Derek and I ranked catching prospect J.R. Murphy as our #4 prospect this offseason. Here’s what we had to say about him:
Like Sanchez, Murphy might be better served as a trade chip with McCann in tow. He didn’t hit much during his cup of coffee in the majors this season, but he thrived offensively at both Double-A and Triple-A in 2013. Murphy’s defense is well touted, too, increasing his value as trade bait.
Using only Murphy’s 2013 stat line, I compiled a list of comps — players who put up similar numbers (BB%, K%, and ISO) at a similar age. Since Murphy split 2013 between double-A Trenton and triple-A Scranton, I pulled half of his comps from the Eastern League and half from the International League.
This analysis cuts right to the bottom line — it considers what a player did in his most recent year and churns out a list of players who performed similarly. There are some obvious limitations to this approach. For one thing, it only considers a hitter’s offensive performance and completely ignores defensive position and ability, so some of the comps will have very different defensive profiles. Additionally, this analysis only considers 2013 stats and does not take into account a player’s performance from previous seasons. Finally, in no way does it take into account things like scouting reports, which provide insight into a player’s future performance. Still, this gives us some living, breathing examples of players with similar offensive track records and hopefully gives us an idea of some possible career trajectories.
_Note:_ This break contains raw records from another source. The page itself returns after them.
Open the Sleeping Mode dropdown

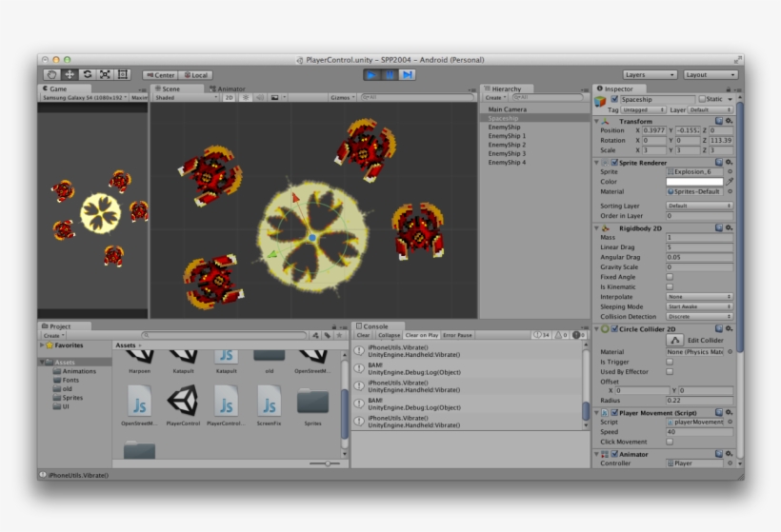click(699, 306)
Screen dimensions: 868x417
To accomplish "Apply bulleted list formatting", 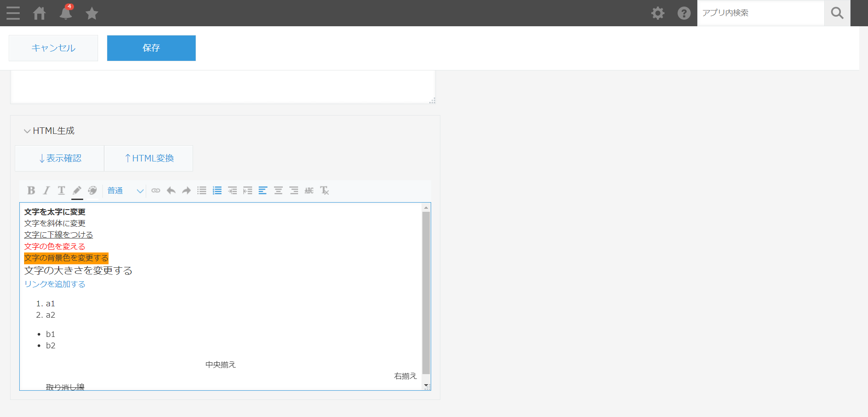I will tap(202, 190).
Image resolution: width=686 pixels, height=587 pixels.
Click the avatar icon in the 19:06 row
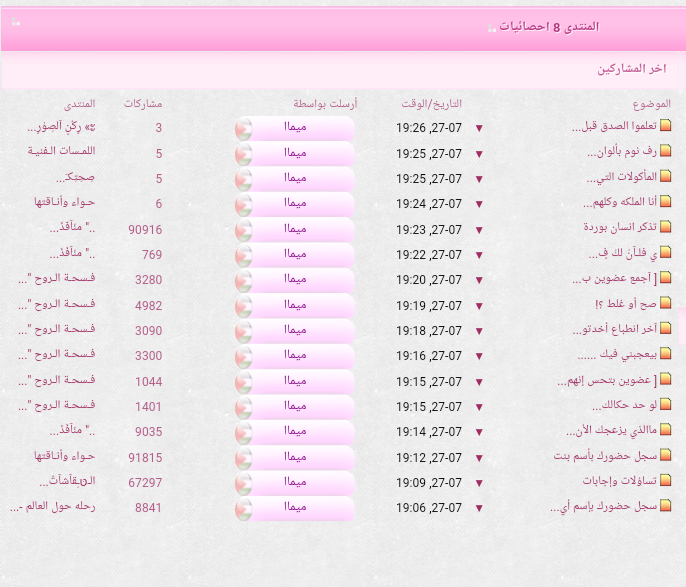[x=244, y=507]
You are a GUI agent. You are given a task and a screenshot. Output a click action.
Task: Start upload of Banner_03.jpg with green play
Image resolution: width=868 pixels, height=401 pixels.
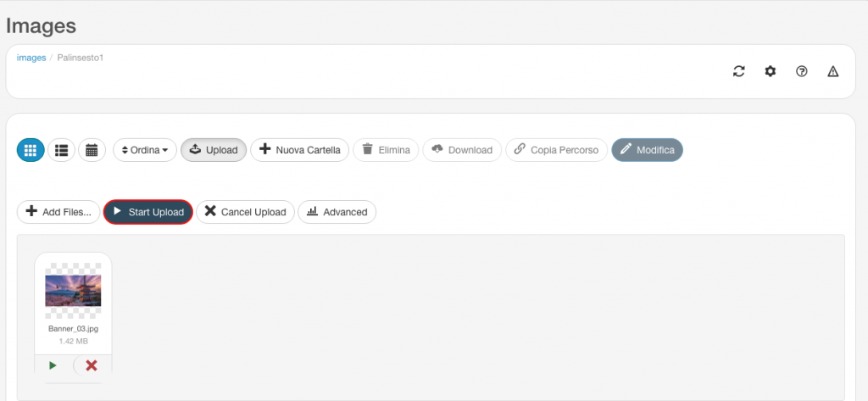(x=53, y=365)
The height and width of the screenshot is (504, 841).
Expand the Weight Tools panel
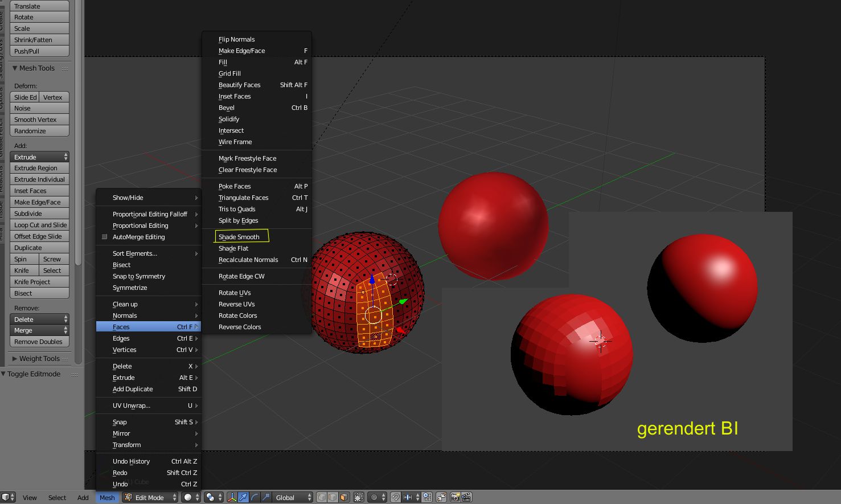click(39, 358)
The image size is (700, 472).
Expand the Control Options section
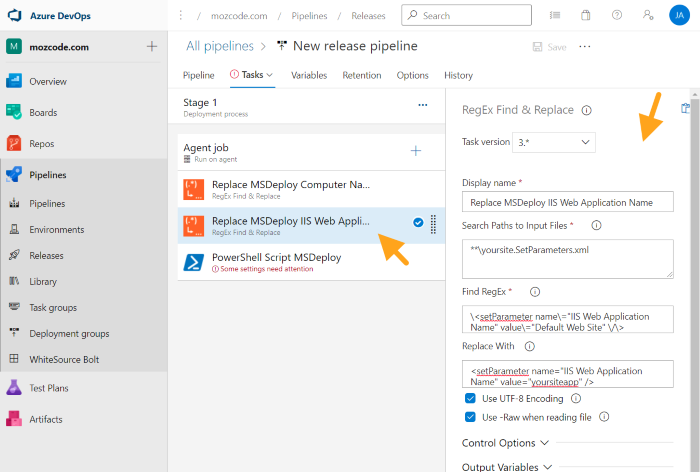coord(505,442)
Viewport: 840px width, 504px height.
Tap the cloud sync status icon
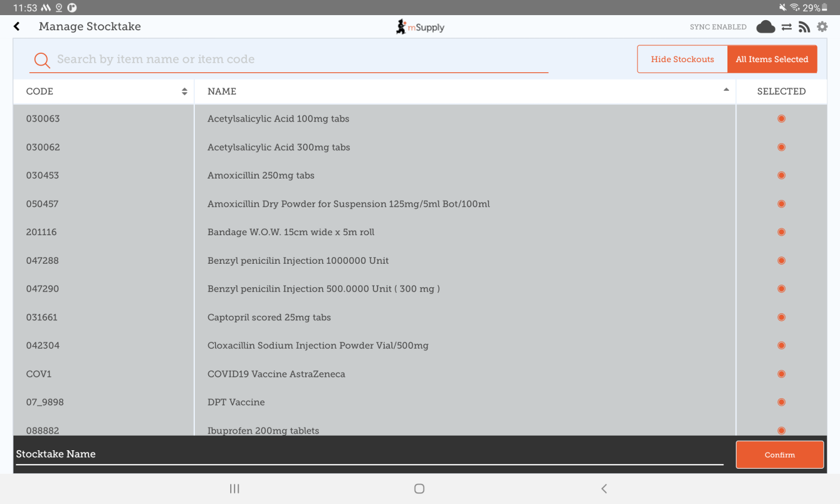click(766, 27)
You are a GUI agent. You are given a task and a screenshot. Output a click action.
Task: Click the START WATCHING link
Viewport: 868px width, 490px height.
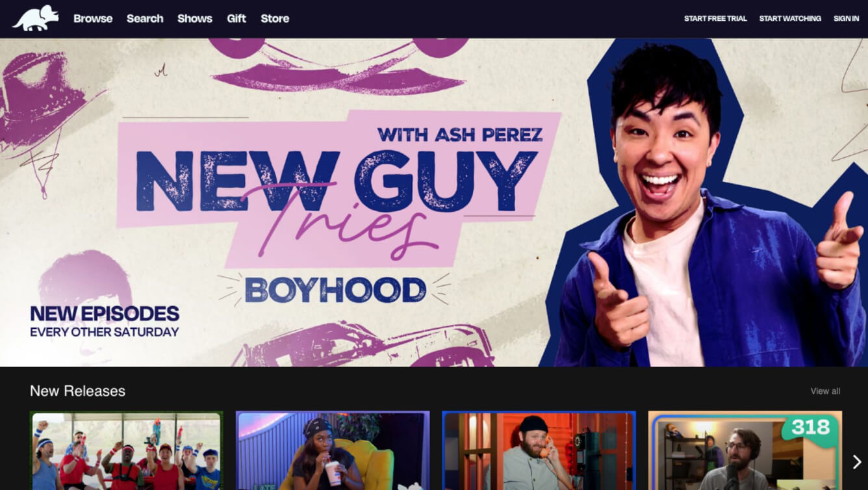pyautogui.click(x=790, y=18)
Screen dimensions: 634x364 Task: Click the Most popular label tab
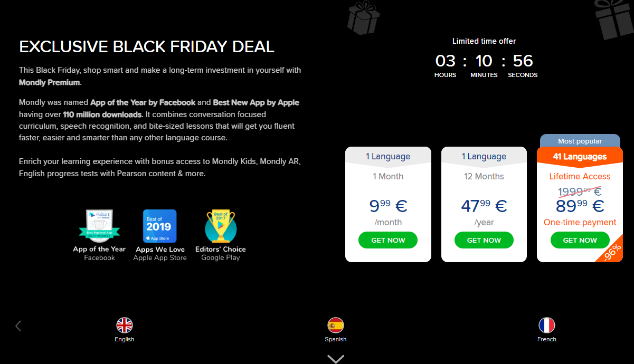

For reference, a catcher with average defense who posts a 100 wRC+ is worth about 3 WAR over a full season — good enough to be a starter, but not a star. The more similar comps are at the top of the list:
*Active with at least a reasonable chance of playing in the majors some time in the future
Nobody in this group is a catcher, but virtually every player’s offensive ability would translate to a solid big-leaguer at the catcher position. Navarro is really the only player who might be described as a complete bust, yet even he has put up solid minor league numbers over the past four seasons. Players who have done what Murphy’s done in the high minors rarely fail at the major-league level. He may never develop into a star, with the Yankees or otherwise, but it’s hard to imagine Murphy not turning into a backup catcher, at the very least. The projection systems agree:
Ramon Hernandez: (96 wRC+)
Kurt Suzuki: (86 wRC+)
Omar Fuentes: ( career minor leaguer)
Phil Avlas: ( career minor leaguer)
Jonathan Lucroy: ( 106 wRC+)
Josh Donaldson: ( 127 wRC+)
Hank Conger: (85 wRC+)
Henry Blanco (64 wRC+)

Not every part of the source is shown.